# [Exercise]
Which lines of the records contain the word "agent"? Copy each one.

# [Data listing]
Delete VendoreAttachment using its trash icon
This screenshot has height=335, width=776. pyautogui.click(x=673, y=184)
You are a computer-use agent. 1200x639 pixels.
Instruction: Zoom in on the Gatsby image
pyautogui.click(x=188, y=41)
* * *
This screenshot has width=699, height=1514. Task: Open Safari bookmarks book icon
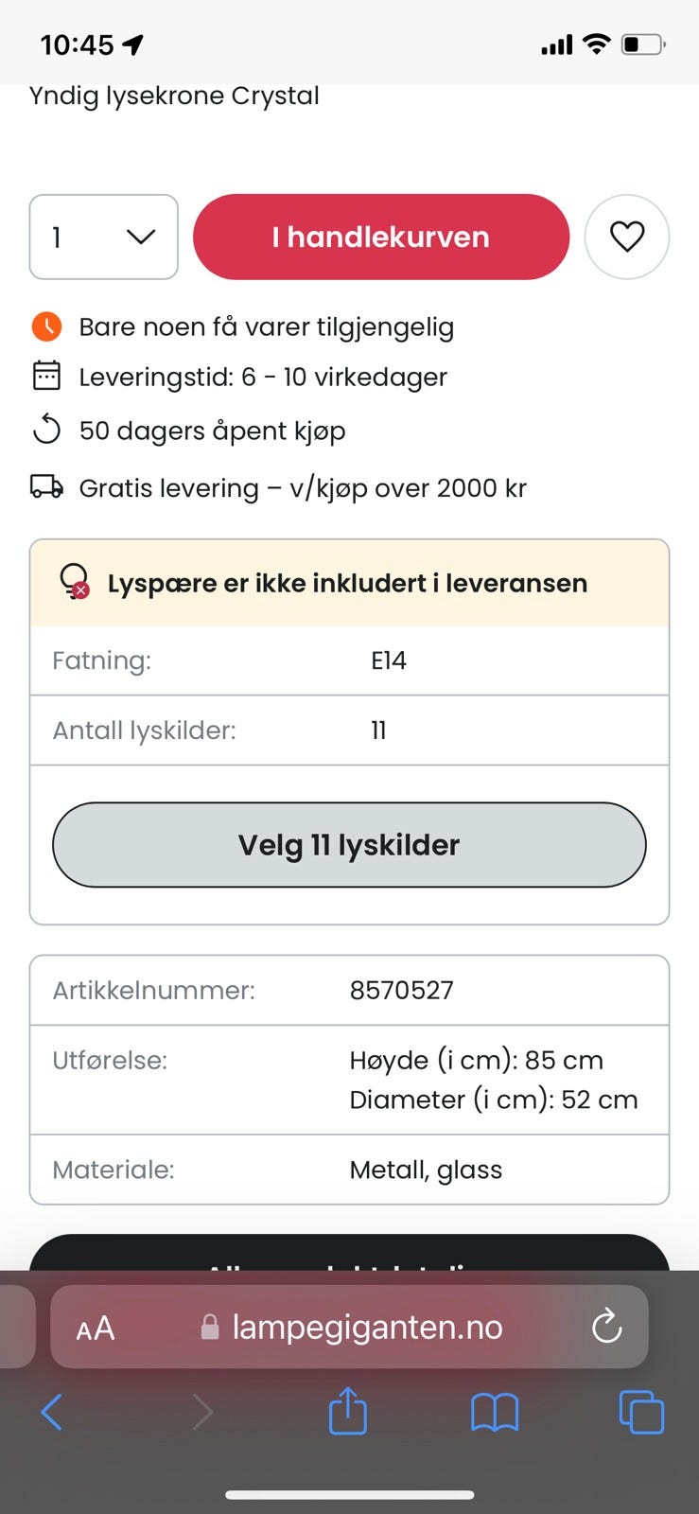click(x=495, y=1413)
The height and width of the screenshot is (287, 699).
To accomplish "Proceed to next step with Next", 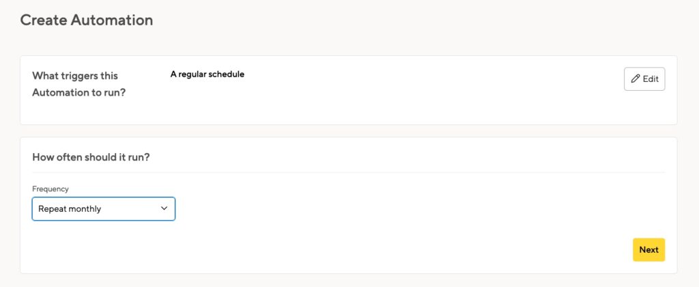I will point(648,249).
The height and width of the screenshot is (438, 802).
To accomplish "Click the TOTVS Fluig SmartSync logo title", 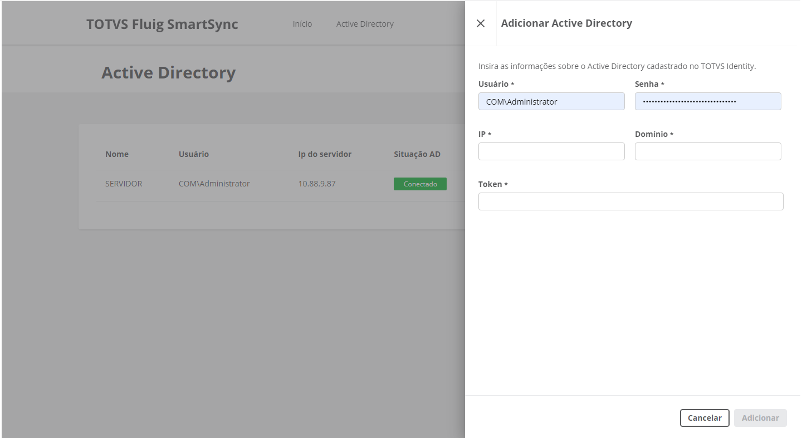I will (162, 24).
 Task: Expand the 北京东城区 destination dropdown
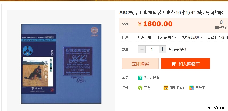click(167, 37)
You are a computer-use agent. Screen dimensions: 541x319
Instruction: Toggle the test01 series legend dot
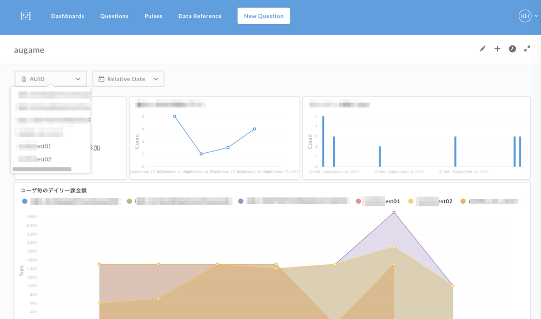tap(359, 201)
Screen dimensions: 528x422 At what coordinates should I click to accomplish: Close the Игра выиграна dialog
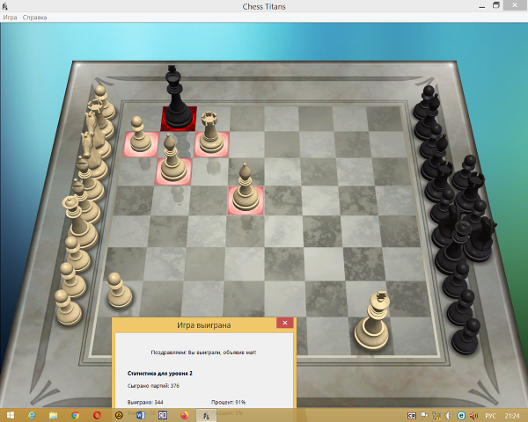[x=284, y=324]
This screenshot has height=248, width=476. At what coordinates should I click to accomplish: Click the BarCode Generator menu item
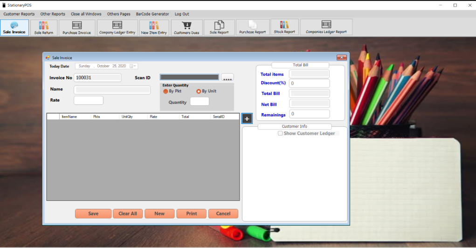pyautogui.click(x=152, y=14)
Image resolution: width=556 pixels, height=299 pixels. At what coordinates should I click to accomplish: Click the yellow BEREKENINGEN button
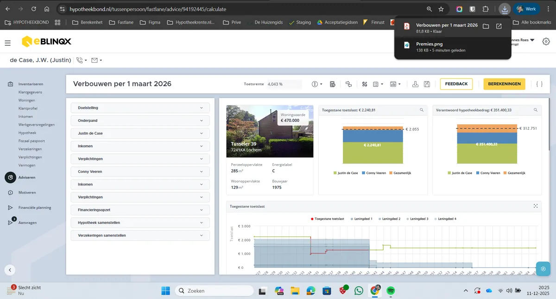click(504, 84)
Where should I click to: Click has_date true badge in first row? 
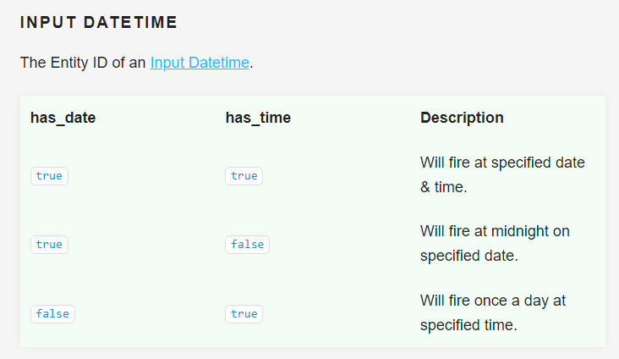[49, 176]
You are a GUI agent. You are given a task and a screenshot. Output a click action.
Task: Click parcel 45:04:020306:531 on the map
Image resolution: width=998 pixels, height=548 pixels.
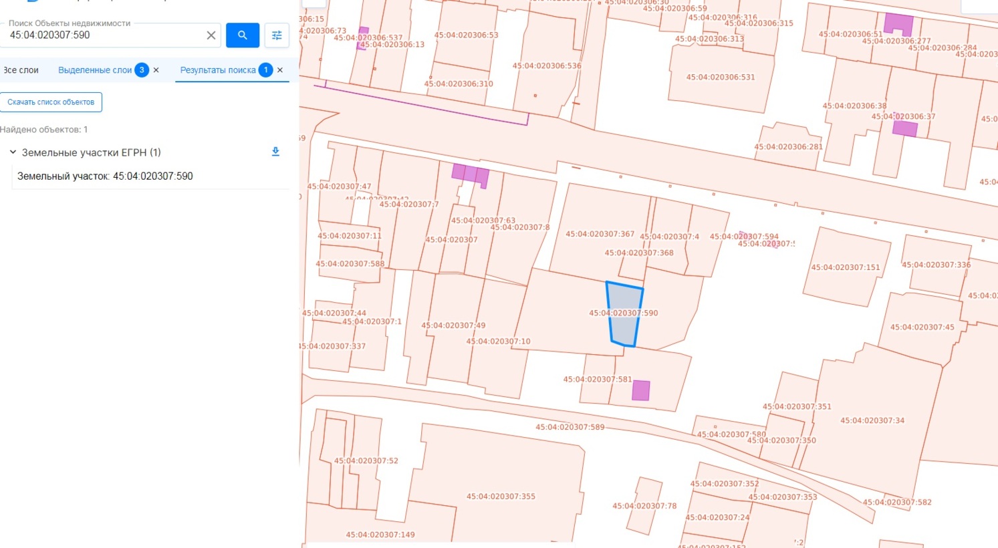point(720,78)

# [Your solution]
You are a computer-use agent. 1200x639 pixels.
You are a computer-use agent. Screen dimensions: 541x319
You are a GUI agent. You are given a task and a screenshot. Output a click action.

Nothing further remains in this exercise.